** Opening GIVEN PASSAGE block **
Vulcan a taster for Red Bull-fuelled racer
Will anyone dare tell Tony Quinn the exotic Aston Martin supercar he’s just bought might soon be yesterday’s news?
Nothing like staking a claim: And, in theory, there’s more than one hook onto which the Aston Martin Vulcan that has been the centre of New Zealand media attention these past few days could hang a hat upon.
Incredible performance, amazing technology, exotic construction techniques and build materials, craftsmanship and a low-volume build count … Tony Quinn’s new toy has all this. Plus, of course, the factor media have pinned prime consideration to, a truly eye-watering price.
Four-point-five mill for a snarly two-seater that’s immediately on the wrong side of the law as soon as puts so much as one low-profile Michelin Pilot Sport Cup 2 on public pavement is quite something to get your head around.
It’s not the most valuable car here per se – there are several in the Southward Collection that are worth way more – yet is clearly in the mansion money league. Is that really the price of buying the best from a British premium performance marque?
In the here and now, yes. In the future? History might ultimately regard the best that Aston Martin can offer being a car confirmed in Melbourne in the lead-up to the Australian F1 Grand Prix. It’ll be significantly faster, more dynamic and more amazing than the Vulcan. And, quite potentially, it’ll be at least as expensive.
That’s not to say Vulcan won’t be ignored after time. A car designed for a very select cognoscenti, the very wealthiest gearheads, is worthy of celebration, as the above video - shot by Britain's Top Gear magazine - definitely shows.
It’s no small feat for Quinn, a Scot turned Australian resident turned NZ resident saviour of motor-racing circuits (and perhaps motor-racing itself), to achieve ownership. In doing so he has joined a 24-member owner club that is otherwise basically Middle East-based. Clearly there’s a lot to be made out of chocolates and tinned kangaroo – and even more from selling a petfood empire.
** Closing GIVEN PASSAGE block **
TO-DO ITEM A:
Answer these questions from the article about Tony Quinn's Aston Martin Vulcan:
(i) How many members are in the Vulcan owner club Quinn has joined?
(ii) Where was the future Aston Martin car confirmed?
(iii) Who shot the video mentioned in the article?
TO-DO ITEM B:
Carry on the article about Tony Quinn's Aston Martin Vulcan from its last sentence.
** Opening INFORMATION SUPPLIED block **
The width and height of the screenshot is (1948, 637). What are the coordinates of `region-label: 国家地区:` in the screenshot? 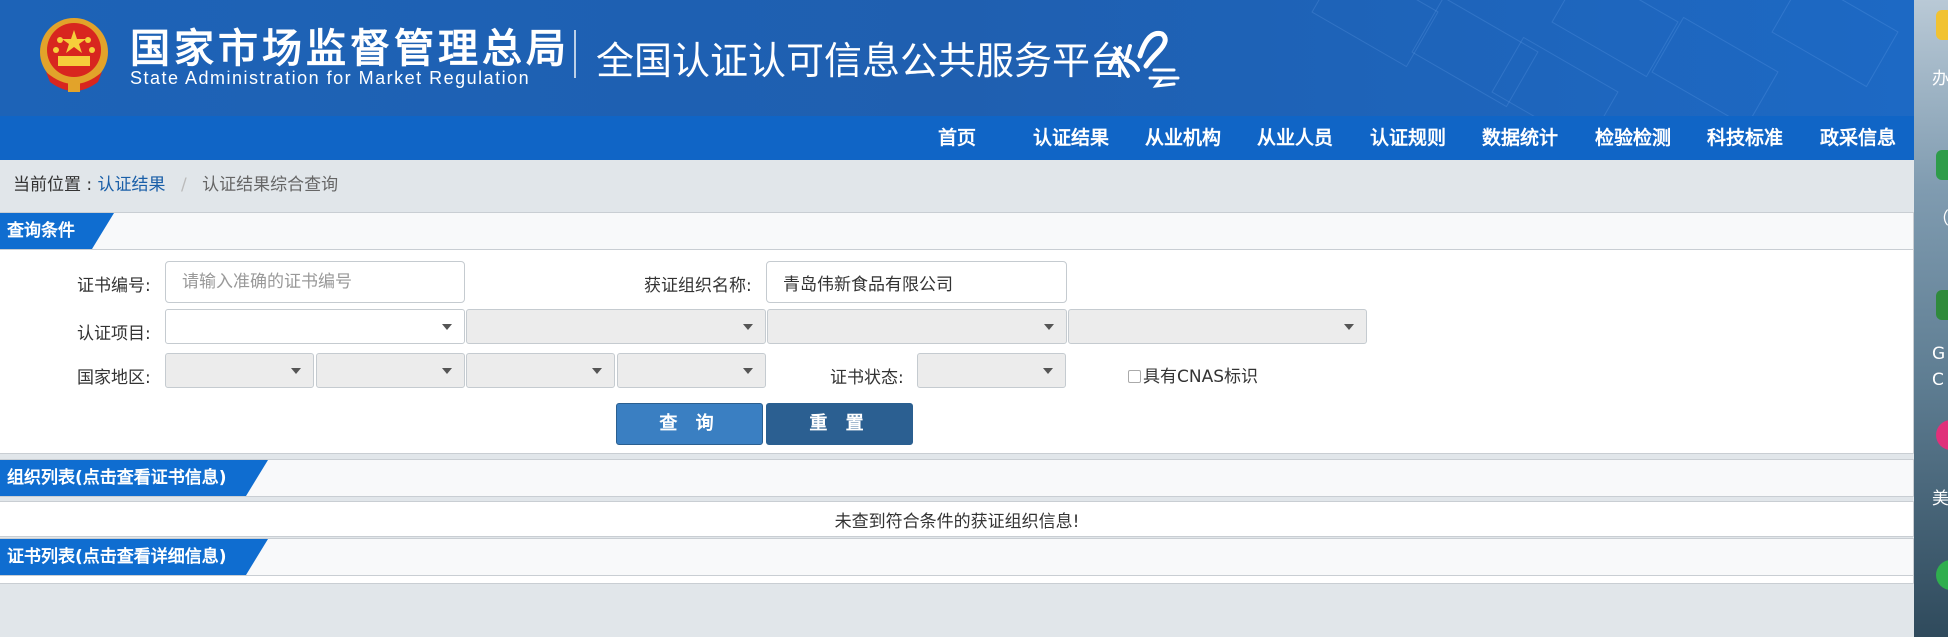 It's located at (114, 378).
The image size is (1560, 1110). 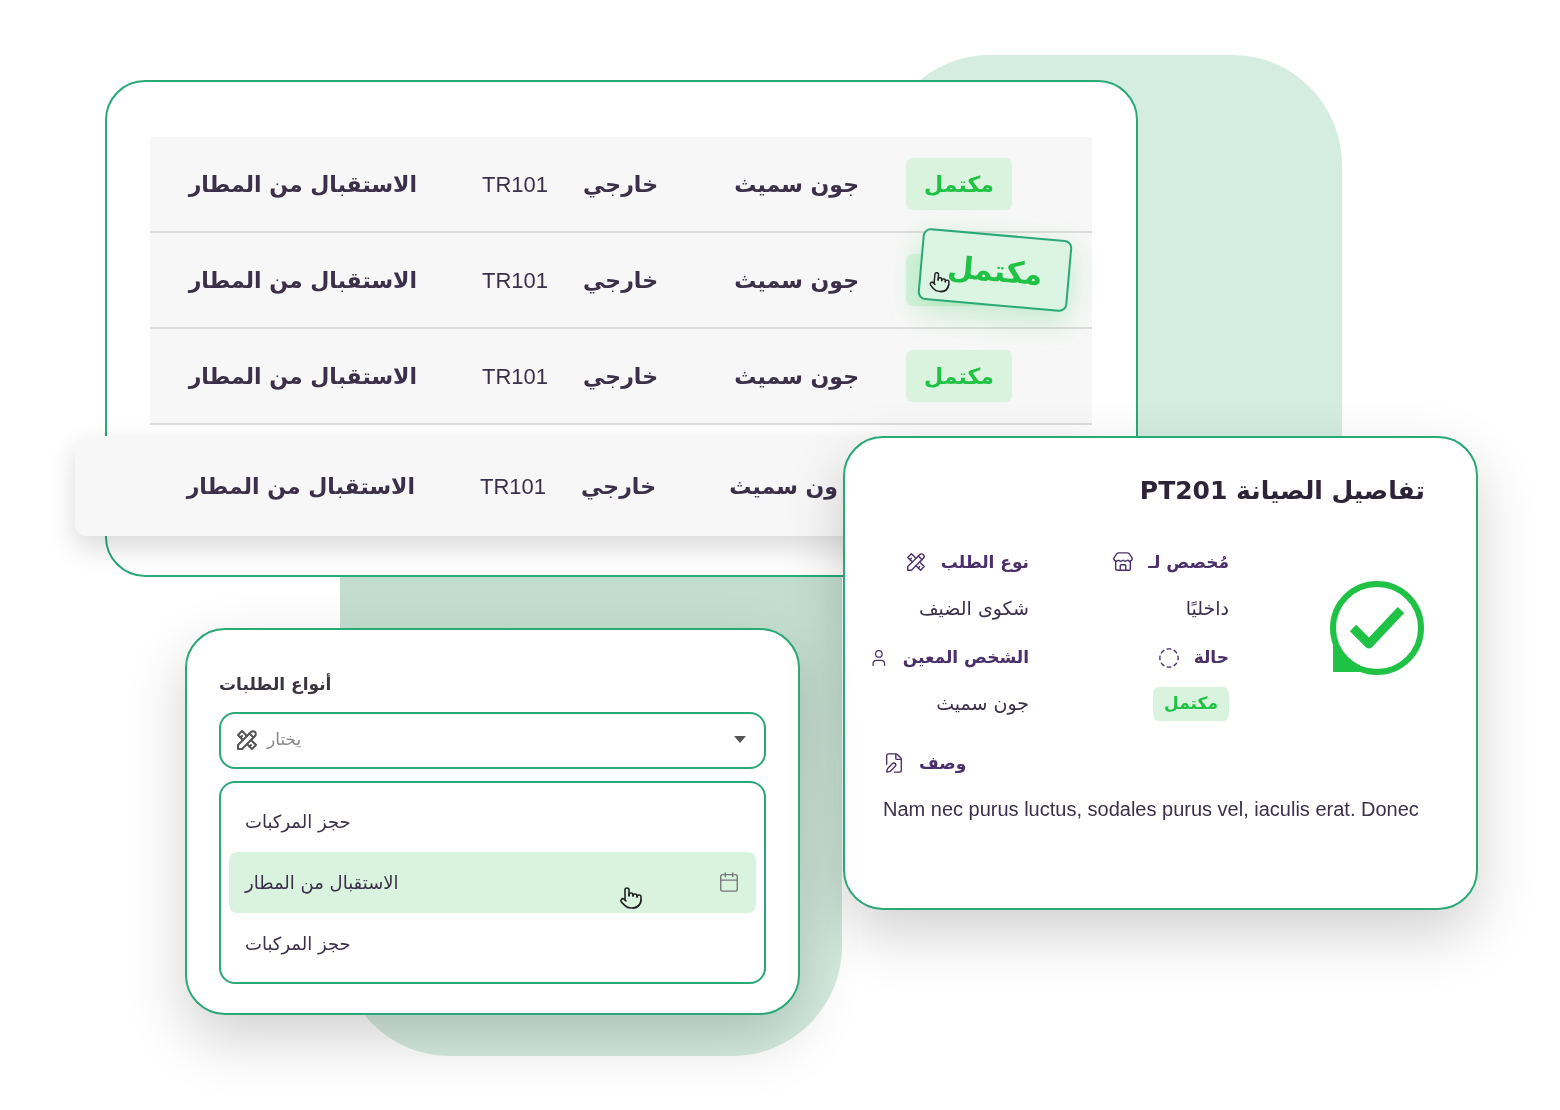 I want to click on store-icon, so click(x=1124, y=562).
** Closing INFORMATION SUPPLIED block **
ANSWER A:
(i) 24 members, otherwise basically based in the Middle East.
(ii) In Melbourne, in the lead-up to the Australian F1 Grand Prix.
(iii) Britain's Top Gear magazine.

ANSWER B:
So what is a Vulcan? Named after the iconic 1950s delta-winged British nuclear bomber and based on the One-77 hypercar (they share a platform and core drivetrain), it’s an exclusive, track-only supercar designed to be, as Aston Martin chief executive officer Andy Palmer puts it at last year’s reveal, “a sportscar for true sportscar lovers”.
It’s so feral that part of the buy-in is a driver-training experience. The factory offers a free programme of intensive track work – that’s after a turn in the factory’s Vulcan simulator - led by factory drivers including Aston Martin Racing’s Le Mans winning Darren Turner. How much benefit this will be for Quinn is debatable, as he’s already an experienced GT racer already, with seat time in Astons, Porsches as well as McLarens. He returned to Highlands last weekend from Queensland, where he’s been testing the madcap Ford Focus-based mountain climb beast he intends to throw at this year’s annual Pikes Peak event in Colorado.
Anyway, the theoretical and practical tuition includes successive training in high-performance models, starting with the V12 Vantage S and rising through the One-77 to the Vantage GT4.
Because? Well, because the Vulcan is a race car. Or, at least, a car built to racing standard. Though what it could ever race in is a moot point. While not homologated or approved for road use, neither does it conform to any specific GT race regulations. What it does meet are all the relevant FIA race safety requirements, in large from being built as a monocoque from carbon-fibre. This is manufactured by Multimatic, the same company recently awarded the contract to build the Ford GT supercar that Scott Dixon will race at Le Mans this year.
Mechanically, it features an integral limited-slip differential with a magnesium torque tube and a carbon-fibre propeller shaft. The brakes are Brembo carbon composite rotors measuring 380mm at the front and 360mm at the back.
Drive is through an Xtrac six-speed sequential gearbox. The suspension is by pushrods with anti-dive geometry and Multimatic’s spool valve adjustable dampers. The exhausts are wrapped in the finest heat-reflective material known to man – gold – which aims to keep the heat within the titanium tubing.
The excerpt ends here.